Stored data
######

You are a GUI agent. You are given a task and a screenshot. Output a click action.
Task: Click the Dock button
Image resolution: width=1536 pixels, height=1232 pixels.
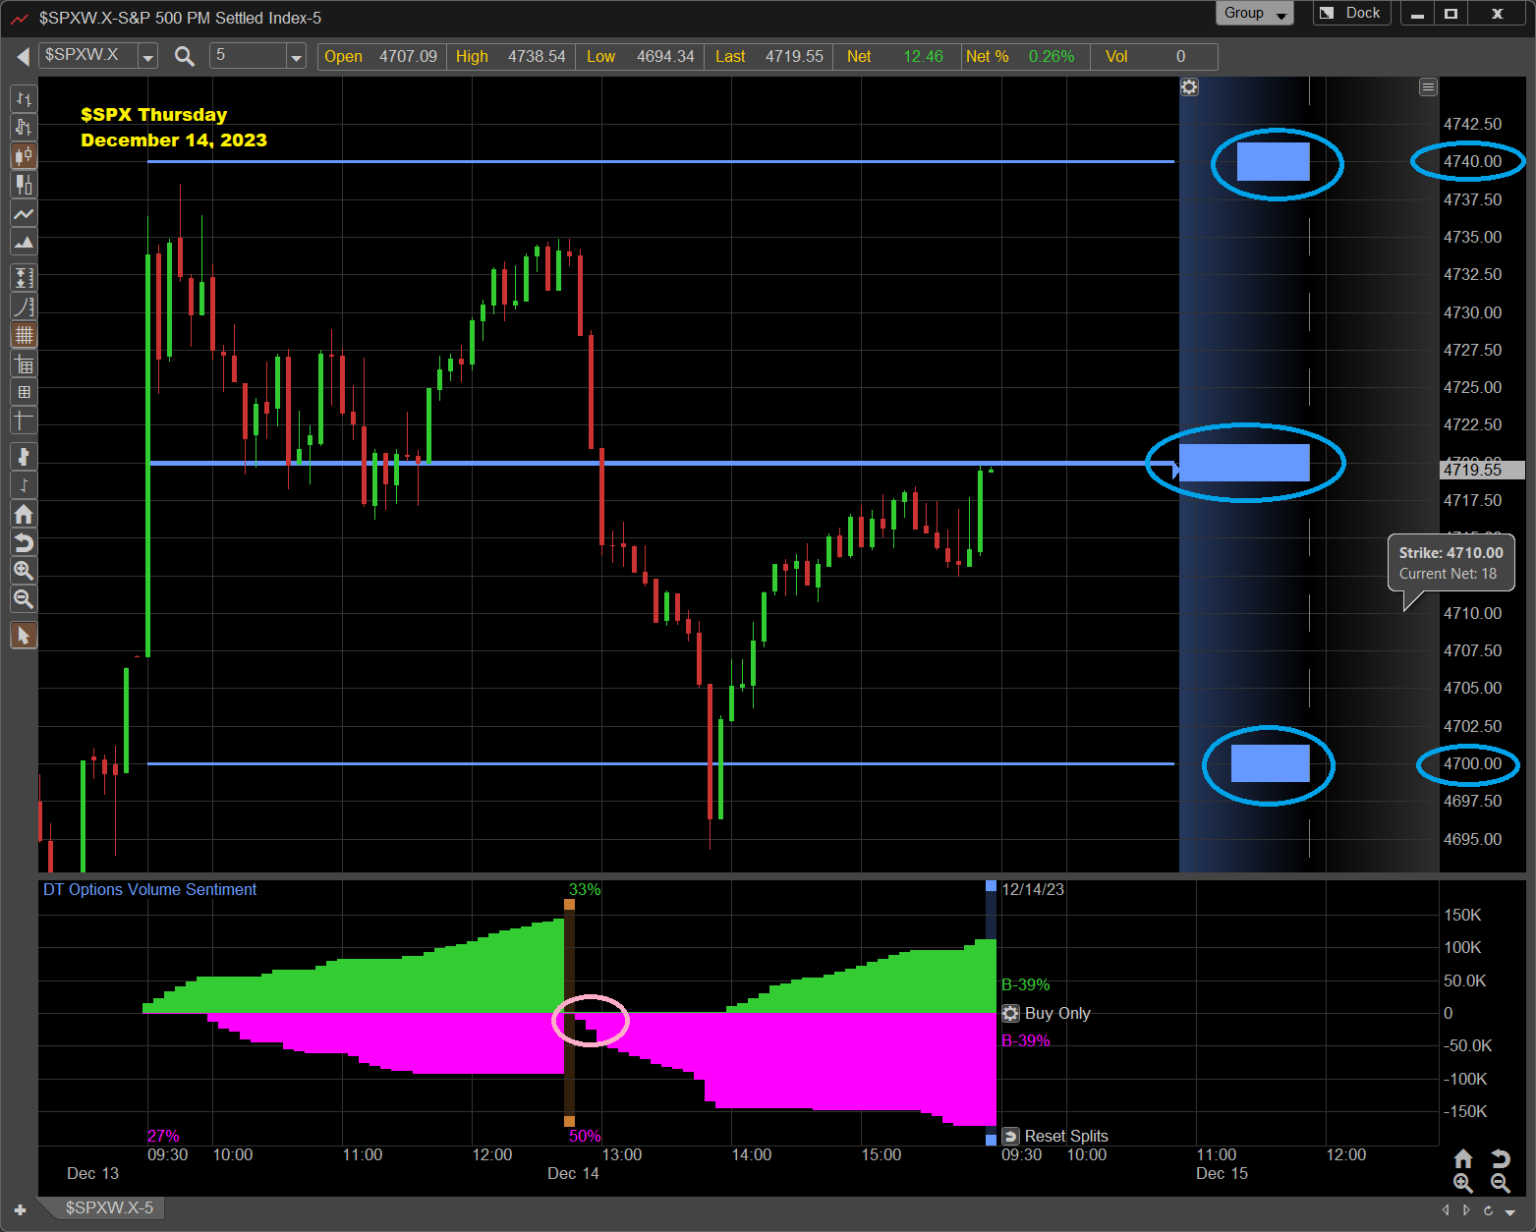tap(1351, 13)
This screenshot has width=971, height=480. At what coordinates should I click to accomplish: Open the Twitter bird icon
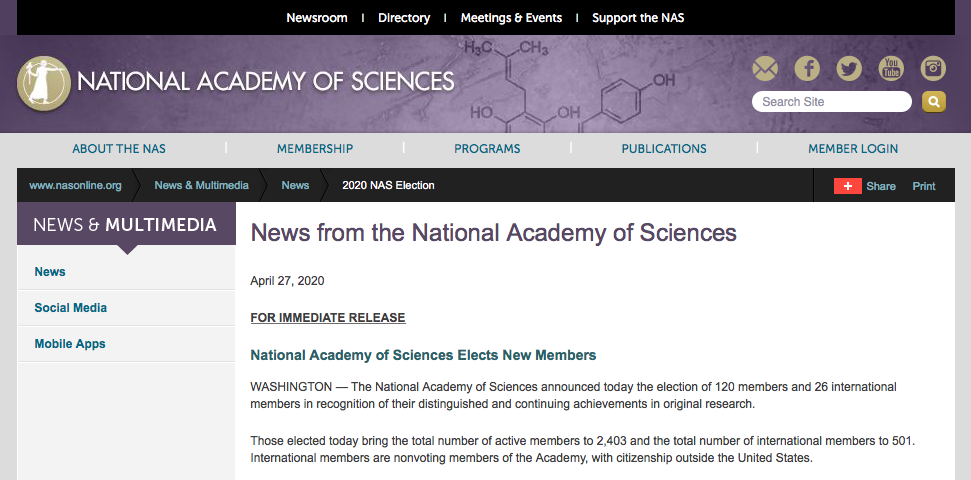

######

▸ **YOUR INSTRUCTIONS**
Using the entries above, find all lines with "screenshot". Copy them.

▸ **EXPECTED ANSWER**
You are a GUI agent. You are given a task and a screenshot. Output a click action.
This screenshot has width=971, height=480. At what coordinates should I click to accomplish: Open the Twitter bird icon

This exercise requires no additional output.